Un libro puede ser el envase de la espiritualidad

 

Niños en la Feria del Libro. Foto: Ladyrene Pérez/Cubadebate.

Niños en la Feria del Libro. Foto: Ladyrene Pérez/Cubadebate.

Por Yuliat Danay Acosta

El acto de perpetuación de la especie no es solo un proceso biológico. Es la manera con que incide un ser sobre otro, transformando el fruto de la naturaleza en humanismo. Así hombres y mujeres traen al mundo a los hijos, esa forma recíproca que tenemos de pagar la vida concedida. Después de la muerte: el relevo.

Un hijo, cuando es pequeño, se siente como la obra maestra, esa a la que uno con paciencia y dedicación va dando forma y curso. Entonces vienen los desvelos por darle a esa creación lo mejor de sí. No se quiere que le falte nada.

Desde antes de su nacimiento, ya se está pensando en proporcionarle al recién llegado todo aquello que pudiera necesitar por los caminos de esta vida moderna, a veces convulsa y plagada de atributos materiales que, -sí bien es cierto que hacen falta- en ocasiones nos distraen de lo verdadero, de lo esencial, eso que muchas veces es invisible a sentidos.

¿Pero cómo saber todo lo que un niño necesita más allá de la ropa, los zapatos, los juguetes y la alimentación? ¿Cómo cerciorarnos de que a nuestro hijo no le está faltando nada? ¿Cómo tener claro que su mundo, su mundillo personal, está completo?

Comienza la preocupación más grande para un progenitor: la educación, los valores, el humanismo, saberlos guiar por el camino. Será un asunto latente hasta la muerte. Los padres, siempre se verán como una guía para los hijos aún cuando estos crezcan y sean adultos. Pensar en si podrán valerse por sí mismos cuando ellos ya no estén presentes, desvela a los que le va quedando menos tiempo.

Uno empieza a buscarse herramientas para dárselas, develándole los misterios, traspasando la experiencia, aún sabiendo que nada es suficiente para descifrar la fórmula exacta de la felicidad. Se lamenta no haber escrito todo el aprendizaje de una vida, las anécdotas, las lecciones y socorre la idea de encontrar en palabras de otros, las verdades aprehendidas.
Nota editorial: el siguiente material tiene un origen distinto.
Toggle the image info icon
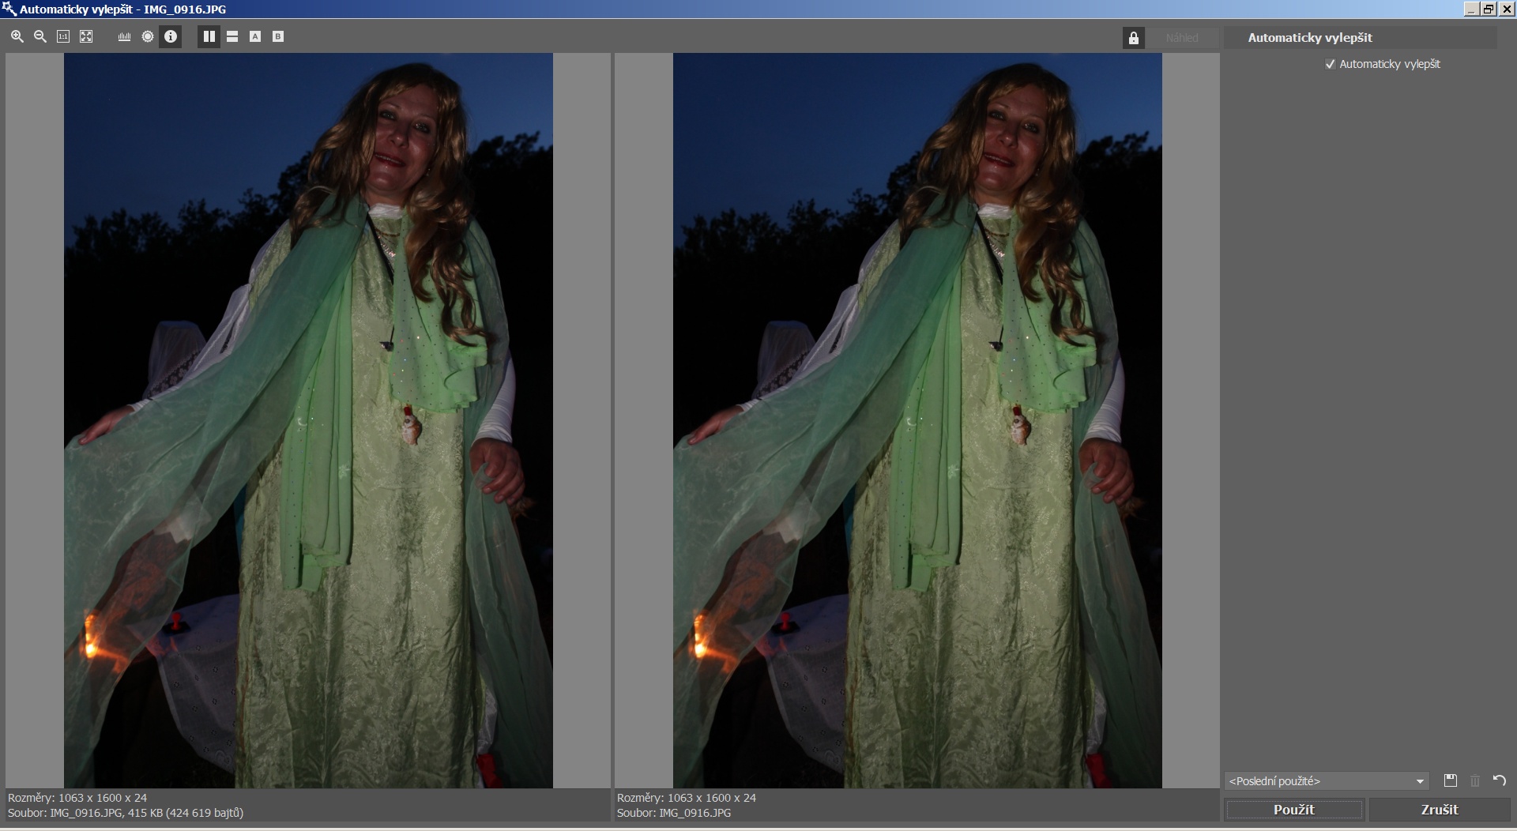This screenshot has width=1517, height=831. click(x=171, y=36)
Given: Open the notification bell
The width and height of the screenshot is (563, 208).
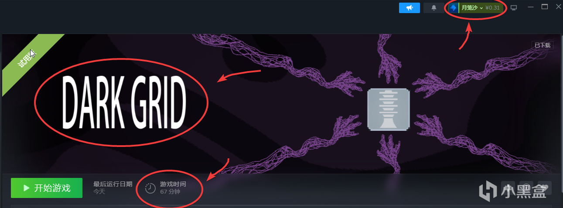Looking at the screenshot, I should tap(433, 8).
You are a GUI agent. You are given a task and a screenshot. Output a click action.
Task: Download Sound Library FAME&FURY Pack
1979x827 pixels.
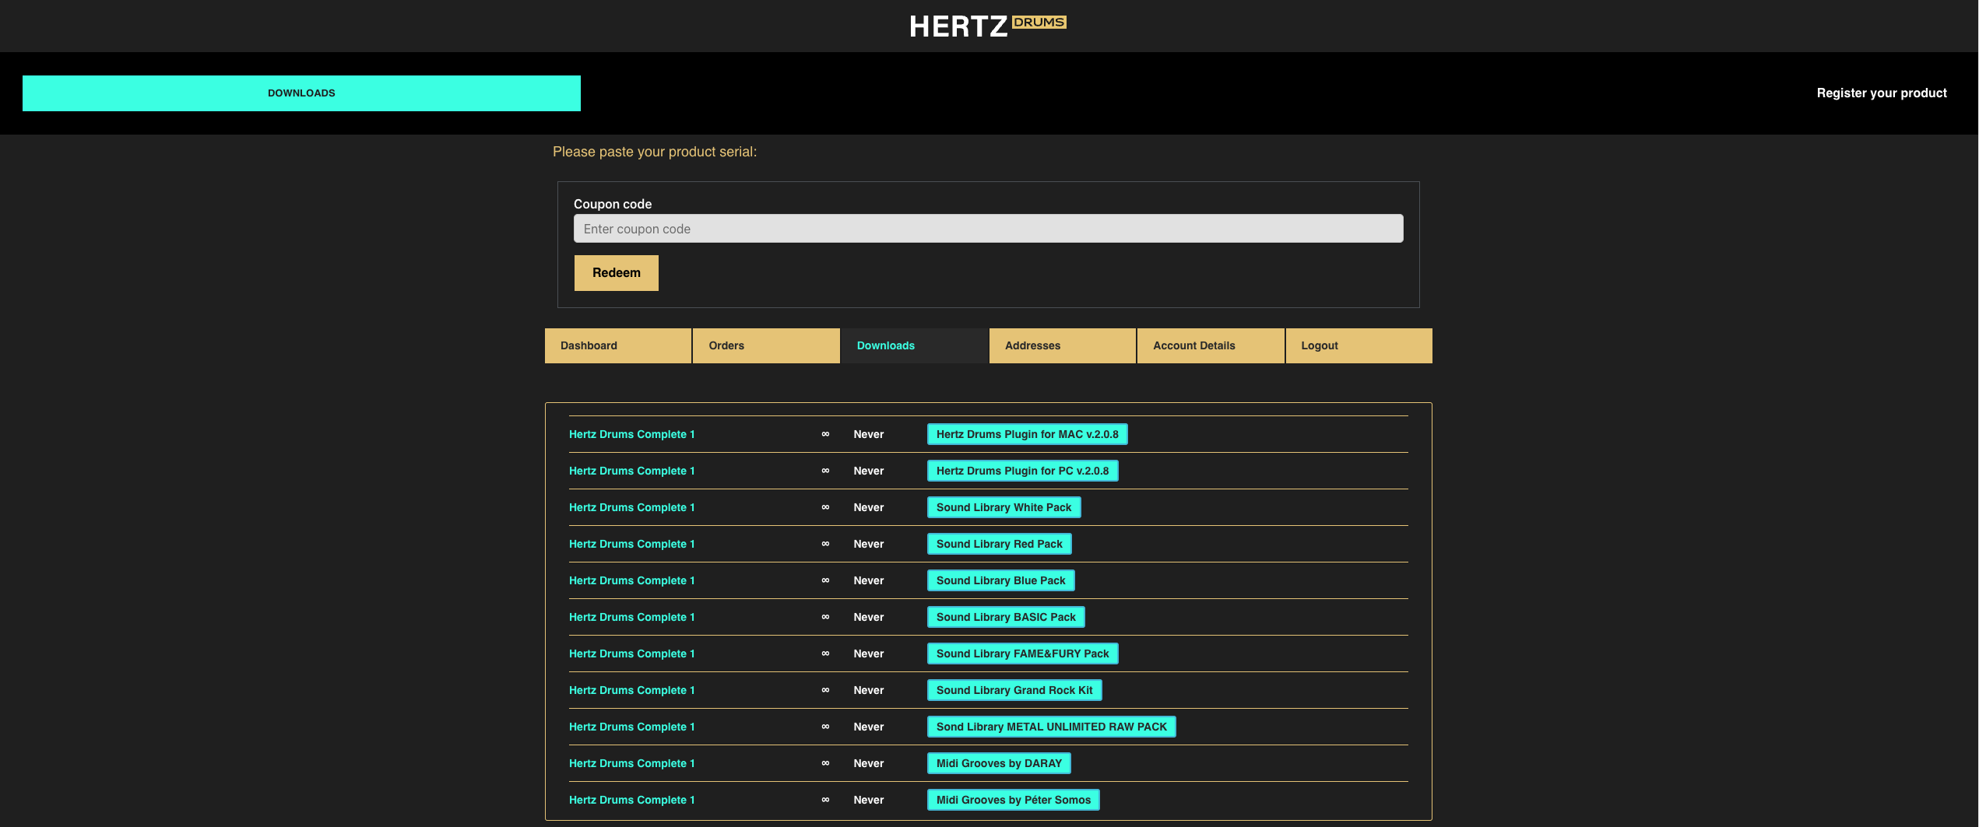pyautogui.click(x=1022, y=654)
Le recomiendas este libro o este otro, le regalas aquel que te dejó tu padre, pero te sorprende descubrir que tu hijo no le presta atención, lo hecha a un lado. Tiene cosas más importantes que hacer, no tiene hábito de lectura. Ahí te lamentas y comienzan las recriminaciones ¿Si se lo hubiera inculcado desde pequeño? Si le hubiera dedicado un cuarto de hora, al menos, antes de dormir? Ya es muy tarde, ya no hay tiempo.

Llega febrero, estás sentado en el césped de La Cabaña, en aquella Feria del libro que sucede año tras año, observando a todos aquellos pequeños pilluelos. Sus padres a su lado, haciendo la mejor inversión que puede hacerse. Aquella que tú no supiste hacer.
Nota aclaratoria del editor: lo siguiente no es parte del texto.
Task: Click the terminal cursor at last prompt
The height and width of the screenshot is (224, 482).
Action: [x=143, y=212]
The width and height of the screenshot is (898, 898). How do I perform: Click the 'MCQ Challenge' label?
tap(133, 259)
Corretean, juegan, pero están rodeados aquellos que al menos tienen uno. Se identifican, lo ven como algo común. Otros niños lo llevan en sus bolsas. Mamá y papá también compran lo suyo. Un rubiecito que juega a los carritos en el pavimento, mientras dos de entablan amistad tomando helados. Descubres a una abuela con libros en las manos, y el alma ocupa nuevamente lugar. Te sientes salvada. Piensas en los nietos. Observas detalladamente la escena. Sonríes como quien presiente que la vida le otorga una segunda oportunidad.
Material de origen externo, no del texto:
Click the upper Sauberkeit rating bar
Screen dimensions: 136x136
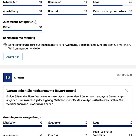pyautogui.click(x=68, y=5)
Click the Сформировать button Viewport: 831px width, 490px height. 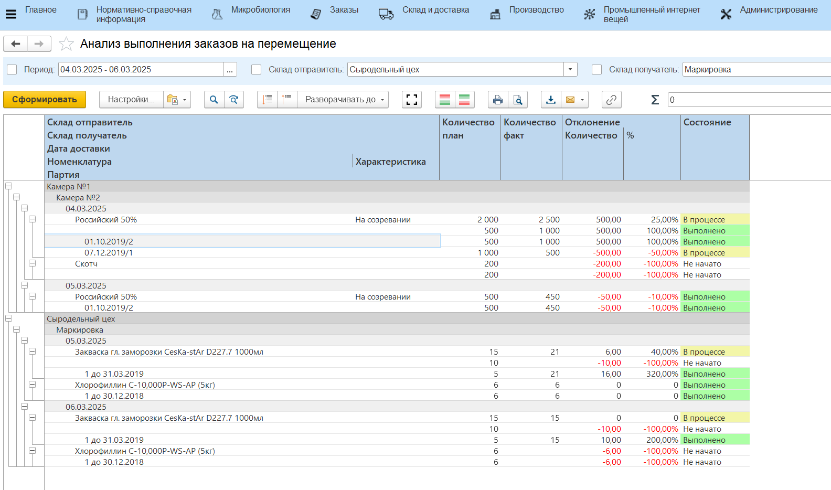pyautogui.click(x=45, y=100)
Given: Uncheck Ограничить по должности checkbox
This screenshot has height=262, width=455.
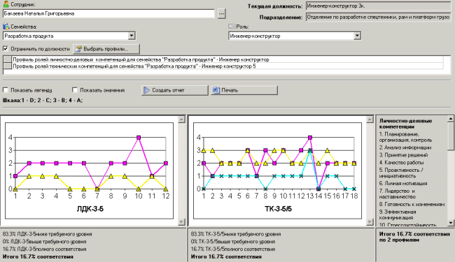Looking at the screenshot, I should (5, 49).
Comprendes que un libro puede ser el envase de la espiritualidad. La lectura nos ayuda a formar el espíritu, darle crecimiento, desahogo, cuerpo. Trasluce las funciones meramente biológicas de un ser humano en la guerra natural por subsistir, en un ser pensante.

Criarlos entre libros enseña a pensar. Escoger minuciosamente qué va a leer tiene tanta importancia como seleccionar los alimentos que le aporten los nutrientes necesarios para que crezca. Poco a poco, un gusto se irá formando. “Saber leer, saber andar”. Aprovecha su edad de oro, enséñalos a volar.